None of the above considerations appears substantiated in the record before Us. Nor are they sufficient to warrant
deviating from the rule as to the decision rendered by the Court of First Instance becoming final upon the expiration of
the period to appeal or file a petition for review without the appeal having been perfected, or the petition for review
having been filed within said period. More specifically, petitioners' third consideration to the effect that they cannot be
declared in default because there was a timely motion to dismiss filed still to be resolved, deserves scant
consideration. As admitted by petitioners, 3 said motion to dismiss did not contain any notice of time and place of
hearing, and the notice of hearing was directed to the Clerk of Court of Municipal Court of Tigaon, Camarines Sur,
and merely states that the same be submitted for resolution of the Honorable Court upon receipt hereof.

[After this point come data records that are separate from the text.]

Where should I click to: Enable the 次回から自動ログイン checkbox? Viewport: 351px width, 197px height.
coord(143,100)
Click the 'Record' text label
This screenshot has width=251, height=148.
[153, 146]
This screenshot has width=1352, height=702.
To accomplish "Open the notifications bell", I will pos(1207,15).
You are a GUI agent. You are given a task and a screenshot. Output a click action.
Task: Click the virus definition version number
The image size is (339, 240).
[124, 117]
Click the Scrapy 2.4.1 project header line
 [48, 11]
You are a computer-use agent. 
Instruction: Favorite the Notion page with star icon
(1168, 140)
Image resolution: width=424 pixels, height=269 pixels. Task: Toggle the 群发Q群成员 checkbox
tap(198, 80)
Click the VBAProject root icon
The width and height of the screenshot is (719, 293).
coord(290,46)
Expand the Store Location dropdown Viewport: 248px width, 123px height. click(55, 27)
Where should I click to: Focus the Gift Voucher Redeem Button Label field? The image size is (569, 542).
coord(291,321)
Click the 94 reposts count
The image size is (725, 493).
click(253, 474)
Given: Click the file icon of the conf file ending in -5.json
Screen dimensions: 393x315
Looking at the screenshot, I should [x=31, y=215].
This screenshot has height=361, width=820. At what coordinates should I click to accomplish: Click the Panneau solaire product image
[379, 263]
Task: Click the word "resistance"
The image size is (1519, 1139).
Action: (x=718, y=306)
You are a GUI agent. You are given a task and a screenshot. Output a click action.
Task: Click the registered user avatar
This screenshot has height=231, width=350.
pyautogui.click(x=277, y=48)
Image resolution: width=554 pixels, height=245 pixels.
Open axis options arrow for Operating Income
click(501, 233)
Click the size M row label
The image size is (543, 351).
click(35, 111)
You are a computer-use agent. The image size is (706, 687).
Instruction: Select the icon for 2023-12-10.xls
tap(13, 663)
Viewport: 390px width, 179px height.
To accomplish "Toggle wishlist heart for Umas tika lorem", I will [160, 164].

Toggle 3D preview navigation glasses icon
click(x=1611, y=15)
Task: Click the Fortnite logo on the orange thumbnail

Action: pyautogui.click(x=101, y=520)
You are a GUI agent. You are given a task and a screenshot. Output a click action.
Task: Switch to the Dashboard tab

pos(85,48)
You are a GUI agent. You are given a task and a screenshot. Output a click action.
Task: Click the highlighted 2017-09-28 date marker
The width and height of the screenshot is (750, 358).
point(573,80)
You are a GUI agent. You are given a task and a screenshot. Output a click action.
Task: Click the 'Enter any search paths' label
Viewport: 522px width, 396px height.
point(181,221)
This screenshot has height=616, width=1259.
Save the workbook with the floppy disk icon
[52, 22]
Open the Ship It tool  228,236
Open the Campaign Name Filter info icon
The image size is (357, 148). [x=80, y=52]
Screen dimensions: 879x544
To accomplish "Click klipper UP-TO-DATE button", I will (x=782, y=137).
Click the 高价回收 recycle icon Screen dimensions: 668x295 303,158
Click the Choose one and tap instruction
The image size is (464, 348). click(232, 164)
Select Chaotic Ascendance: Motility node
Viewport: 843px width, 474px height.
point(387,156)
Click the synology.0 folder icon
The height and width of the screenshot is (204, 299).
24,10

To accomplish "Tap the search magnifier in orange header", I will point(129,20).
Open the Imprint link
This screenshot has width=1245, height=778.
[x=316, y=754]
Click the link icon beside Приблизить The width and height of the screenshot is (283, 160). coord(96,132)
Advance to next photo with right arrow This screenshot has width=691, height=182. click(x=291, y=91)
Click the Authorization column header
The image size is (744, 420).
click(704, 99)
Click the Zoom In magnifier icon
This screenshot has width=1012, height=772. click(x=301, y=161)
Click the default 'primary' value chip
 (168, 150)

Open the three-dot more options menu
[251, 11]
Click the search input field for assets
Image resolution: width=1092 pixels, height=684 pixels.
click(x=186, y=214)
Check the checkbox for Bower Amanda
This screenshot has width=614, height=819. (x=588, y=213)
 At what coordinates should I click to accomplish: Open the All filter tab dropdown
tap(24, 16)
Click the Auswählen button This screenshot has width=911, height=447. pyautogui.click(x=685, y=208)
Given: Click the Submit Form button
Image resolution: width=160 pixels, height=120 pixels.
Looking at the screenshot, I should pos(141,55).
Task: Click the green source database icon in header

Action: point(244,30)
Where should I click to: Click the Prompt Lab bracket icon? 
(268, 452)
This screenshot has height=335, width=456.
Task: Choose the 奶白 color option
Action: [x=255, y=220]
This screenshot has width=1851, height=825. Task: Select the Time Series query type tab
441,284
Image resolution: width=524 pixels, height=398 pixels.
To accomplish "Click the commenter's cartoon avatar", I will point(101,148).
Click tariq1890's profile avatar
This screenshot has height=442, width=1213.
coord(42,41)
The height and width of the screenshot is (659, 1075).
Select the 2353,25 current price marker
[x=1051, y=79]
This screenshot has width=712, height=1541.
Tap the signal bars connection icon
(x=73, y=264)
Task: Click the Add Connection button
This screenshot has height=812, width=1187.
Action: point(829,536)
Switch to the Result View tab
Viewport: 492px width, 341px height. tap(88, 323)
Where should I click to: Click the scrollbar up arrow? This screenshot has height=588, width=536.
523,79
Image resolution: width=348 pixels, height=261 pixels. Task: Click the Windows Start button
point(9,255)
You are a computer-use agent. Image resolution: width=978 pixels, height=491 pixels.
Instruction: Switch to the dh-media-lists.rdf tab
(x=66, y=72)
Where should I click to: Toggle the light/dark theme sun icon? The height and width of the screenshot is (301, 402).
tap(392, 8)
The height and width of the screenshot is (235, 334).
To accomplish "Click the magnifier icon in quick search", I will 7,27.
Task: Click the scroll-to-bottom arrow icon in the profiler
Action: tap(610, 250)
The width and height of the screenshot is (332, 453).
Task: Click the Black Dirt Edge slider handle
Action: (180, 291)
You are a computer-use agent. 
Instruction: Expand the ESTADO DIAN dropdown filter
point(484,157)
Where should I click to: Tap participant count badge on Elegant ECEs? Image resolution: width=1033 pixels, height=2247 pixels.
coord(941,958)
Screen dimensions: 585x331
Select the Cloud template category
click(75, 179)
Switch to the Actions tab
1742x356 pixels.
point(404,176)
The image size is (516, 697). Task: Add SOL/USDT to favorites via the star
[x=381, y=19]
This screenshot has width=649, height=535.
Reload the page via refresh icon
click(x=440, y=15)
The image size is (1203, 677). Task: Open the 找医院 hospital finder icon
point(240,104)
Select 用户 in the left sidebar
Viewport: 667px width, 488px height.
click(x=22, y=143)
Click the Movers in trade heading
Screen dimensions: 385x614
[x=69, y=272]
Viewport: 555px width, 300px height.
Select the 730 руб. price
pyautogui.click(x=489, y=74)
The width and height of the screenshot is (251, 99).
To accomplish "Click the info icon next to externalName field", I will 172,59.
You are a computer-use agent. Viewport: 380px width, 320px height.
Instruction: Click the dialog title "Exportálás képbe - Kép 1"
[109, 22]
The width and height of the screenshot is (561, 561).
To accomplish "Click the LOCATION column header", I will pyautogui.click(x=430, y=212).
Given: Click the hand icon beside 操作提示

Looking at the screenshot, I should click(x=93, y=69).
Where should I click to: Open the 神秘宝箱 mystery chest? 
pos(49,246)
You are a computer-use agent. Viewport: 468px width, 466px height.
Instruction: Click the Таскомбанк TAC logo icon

For failing to
comply with the requirement of Sections 4, 5, and 6 of Rule 15 of the Rules of Court, 4 the motion is fatally defective.
It is a mere scrap of paper which should not be accepted for filing, and even if filed, it is not entitled to judicial
cognizance, for it presents no question or matter which the Court can decide or consider. 5
Petitioners having categorically admitted to have failed to timely file a petition for review, for purposes of appeal, to
respondent Court of Appeals, from the Adverse decision of the Court of First Instance of Camarines Sur, the Court of
Appeals committed no error in dismissing petitioners' petition for review. It is beyond question that the perfection of
an appeal, or the filing of petition for review, within the statutory or reglementary period is mandatory and
jurisdictional; and that failure to so perfect an appeal renders final and executory the questioned decision and deprives
the appellate court of jurisdiction to entertain the appeal. 6 The lapse of the appeal period deprives the courts of
jurisdiction to alter the final judgment, and the prevailing party becomes entitled as a matter of right to its execution,
and for the court, it becomes its ministerial duty to order the execution of judgment.
This doctrine is based upon a fundamental public policy that litigants should know exactly when they may obtain
execution and consider the case terminated and hence, a strict observance of the reglementary period within which to
exercise the statutory right of appeal has been considered as absolutely indispensable to the prevention of needless
delays and to the orderly and speedy discharge of judicial business. 7
WHEREFORE, the resolution of the Court of Appeals of August 21, 1974 is affirmed and the instant petition for
review by way of certiorari is hereby dismissed. Without pronouncement as to costs.